Try the SHOW PROCESSLIST; SQL query to see what queries are running – you can usually determine whether it’s actually making progress using that.

Depending on whether or not metrics/reporting are crucial, you can also truncate that table.

Regards,
Alec Smecher
Public Knowledge Project Team

Hi, I did, it is the query I highlited here: ojs/3.1.1_update.xml at ojs-stable-3_1_1 · pkp/ojs · GitHub

UPDATE metrics m, submission_file_settings sfs SET m.assoc_id = sfs.file_id WHERE m.assoc_type = 531 AND sfs.setting_name = ‘old-supp-id’ AND sfs.setting_value = m.assoc_id

The state of the query is “sending data” and the run time at the moment is 76 000 seconds.

Deleting the metrics data is really not an option, the journals want to keep their metrics.edit: or did you think of rebuilding the whole metrics table?

Ok so I ended the process and will try again.

The metrics table has 4235727 rows, there are 127 journals and 17500 submissions.

@bozana, it seems that the upgrade from OJS2 is now running the same really slow sql twice.

Is there a reason for that? It seems that those two queries take about 95% of the whole upgrade time.

Phew…
This seems to be the same as the post/issue here: ERROR: Upgrade failed: DB: MySQL server has gone away - #10 by celuloide

Unfortunately I do not have a right solution out of my head, but I will try to think about another way to solve it… I might need help… Whoever has an idea/suggestion…

:frowning:
Bozana

Hi @bozana, it is a similar query but not the exact same it seems.

---+---

## Required task 1
Answer these questions about the forum thread:
(a) Which SQL query is suggested for seeing what queries are running?
(b) What state is the highlighted UPDATE query reported to be in?
(c) How many rows does the metrics table have?

## Record extracts
---+---

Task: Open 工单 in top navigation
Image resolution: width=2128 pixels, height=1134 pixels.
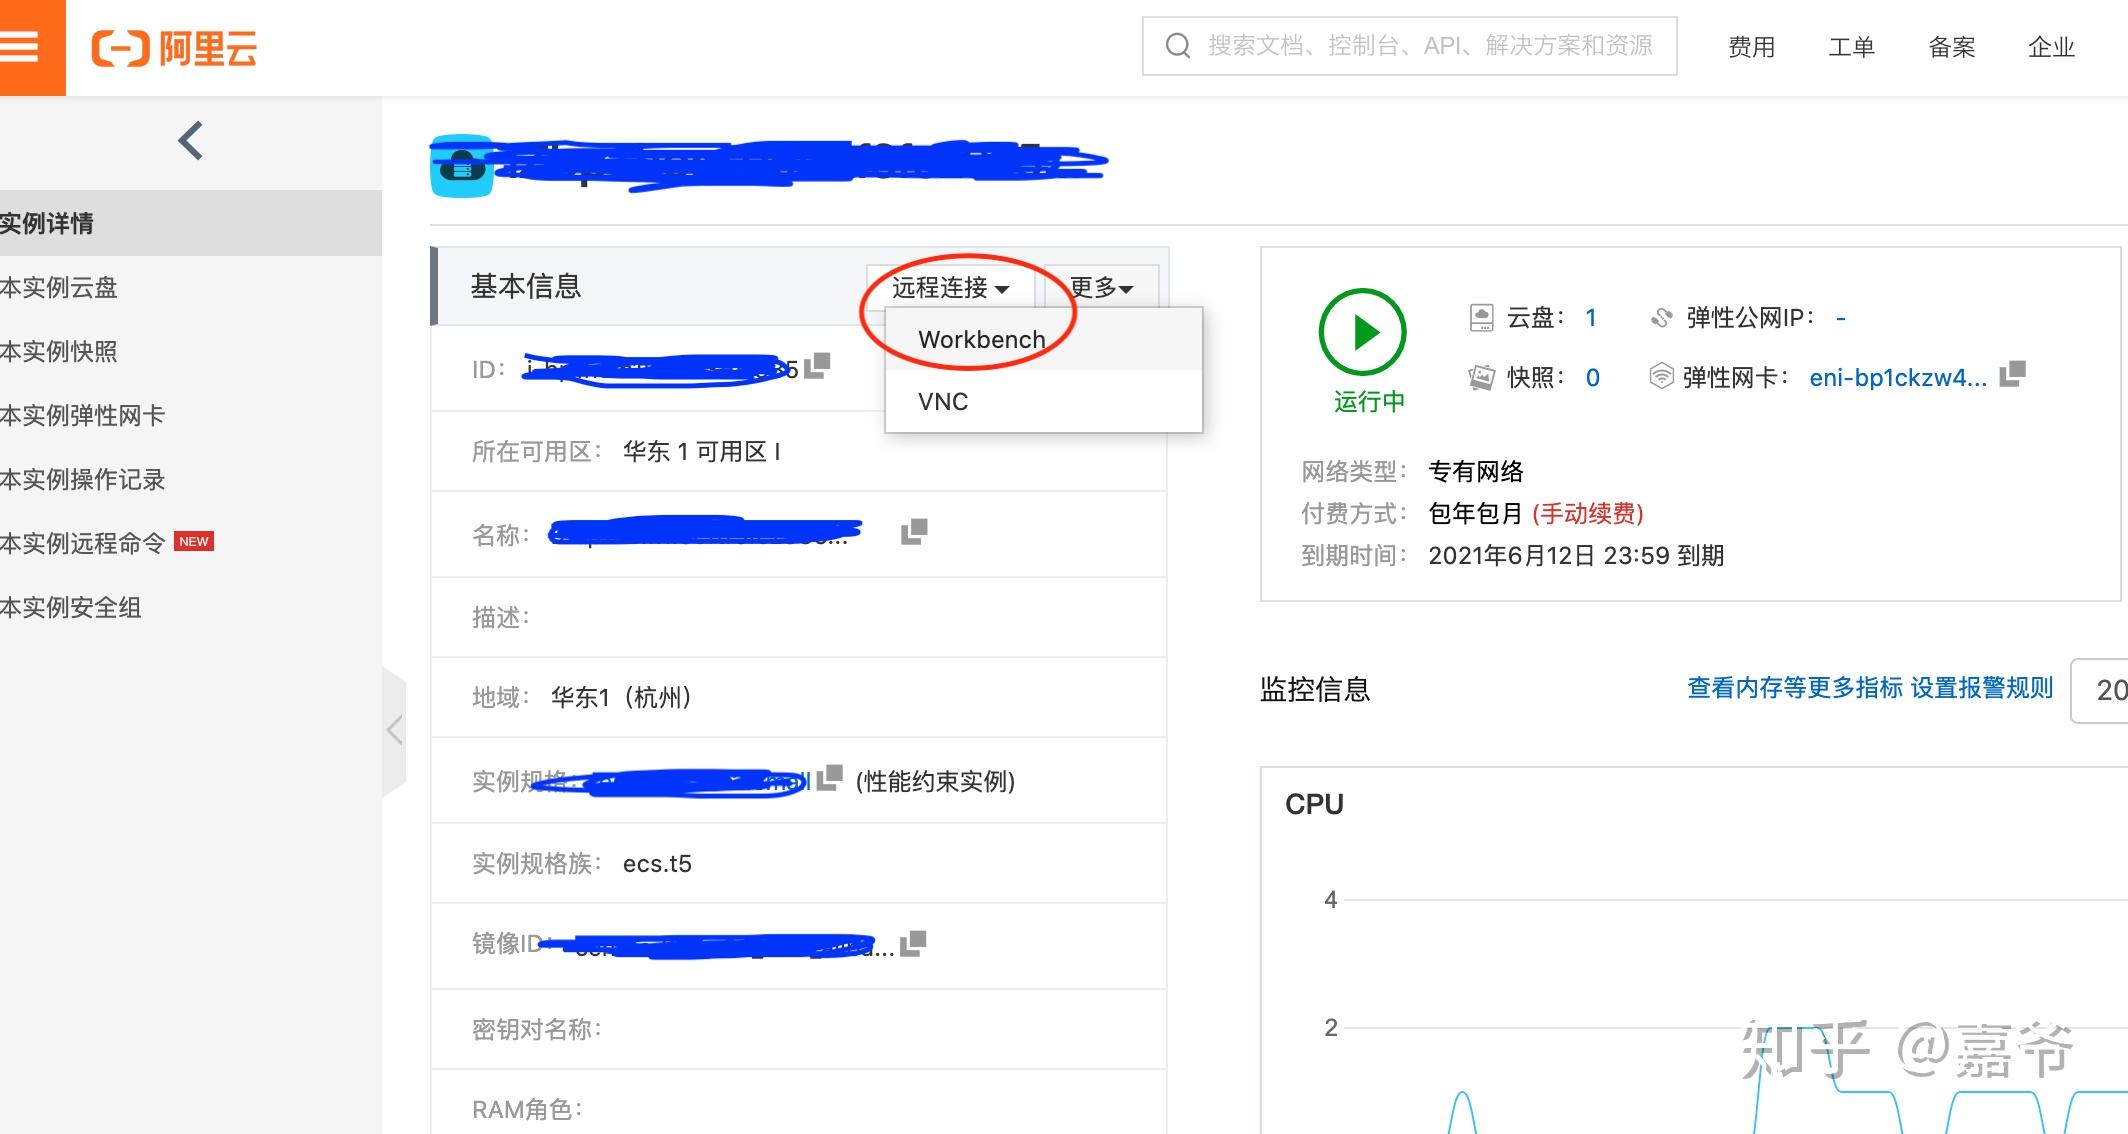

---+---

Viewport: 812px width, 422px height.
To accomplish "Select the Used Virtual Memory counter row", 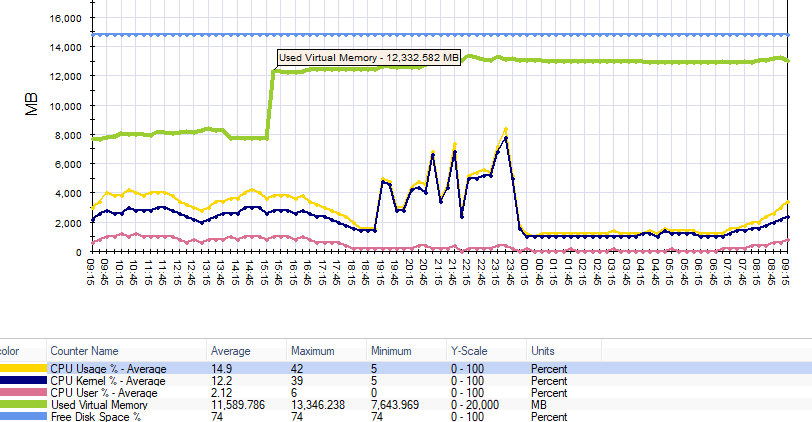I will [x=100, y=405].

---+---

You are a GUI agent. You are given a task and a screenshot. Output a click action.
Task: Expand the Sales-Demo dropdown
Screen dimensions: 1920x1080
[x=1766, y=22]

---+---

## Required task 2
From the listing, extract the part that opens with the line containing "Task: Open 工单 in top navigation" and closes with the line containing "Image resolution: width=2128", both included, and reproduce those lines without changes.

## Task solution 1
(a) SHOW PROCESSLIST;
(b) "sending data"
(c) 4235727

## Task solution 2
Task: Open 工单 in top navigation
Image resolution: width=2128 pixels, height=1134 pixels.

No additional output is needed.